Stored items
==========

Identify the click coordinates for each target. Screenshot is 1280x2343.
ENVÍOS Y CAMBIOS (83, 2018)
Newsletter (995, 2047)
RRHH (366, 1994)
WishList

==========

(Work request): The job here is to write out all the entries again exactly.

(Task result):
Identify the click coordinates for each target. Screenshot is 1280x2343.
ENVÍOS Y CAMBIOS (83, 2018)
Newsletter (995, 2047)
RRHH (366, 1994)
WishList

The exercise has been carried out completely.